Dr Assef contends that any time farmers in Ethiopia will start growing GM BT cotton because the Ethiopian Initiative of Agriculture Research has already submitted an application to the Ministry of Environment, Forestry and Climate Change for release of GM cotton.

To him this is a good move because the country has prospects of the cotton usage in the textile industry. The country is already growing cotton on 135,000 hectares of land but has a potential of growing the crop on 3 million hectares of land.

The country has also been given permission to breed the Water Efficient Maize for Africa (Wema) with resistance to stem borer, fall army worm and drought tolerance.

Ministry of Science Technology and Innovations

The Minister of Science, Technology and Innovations Dr Elioda Tumwesigye in a noted that it is important for the country to embrace new advances in scientific innovations in order for the country to move forward in development.
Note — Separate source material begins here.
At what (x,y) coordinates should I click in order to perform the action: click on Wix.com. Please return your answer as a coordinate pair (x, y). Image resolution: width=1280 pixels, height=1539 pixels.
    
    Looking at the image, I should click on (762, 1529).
"We need new ideas in the field of use of technologies and innovations to tackle challenges farmers are faced with in the agricultural sector such as climate change. Biotechnology in general and modern biotechnology application is not only restricted to agriculture but it cuts across tackling challenges of environmental degradation and health challenges. It is the reason why scientists invented insulin for patients suffering from diabetes using transgenic approach," he explained.

Giving the statistics he noted that by 2100, many people on the planet will be Africans. In East Africa the population will be 412 million by 2050 and Uganda have 105 million people. To feed this population agriculture has to be done differently.

Africa will benefit in terms of trading its agricultural produce since countries have already signed the free trade zone agreement, he said.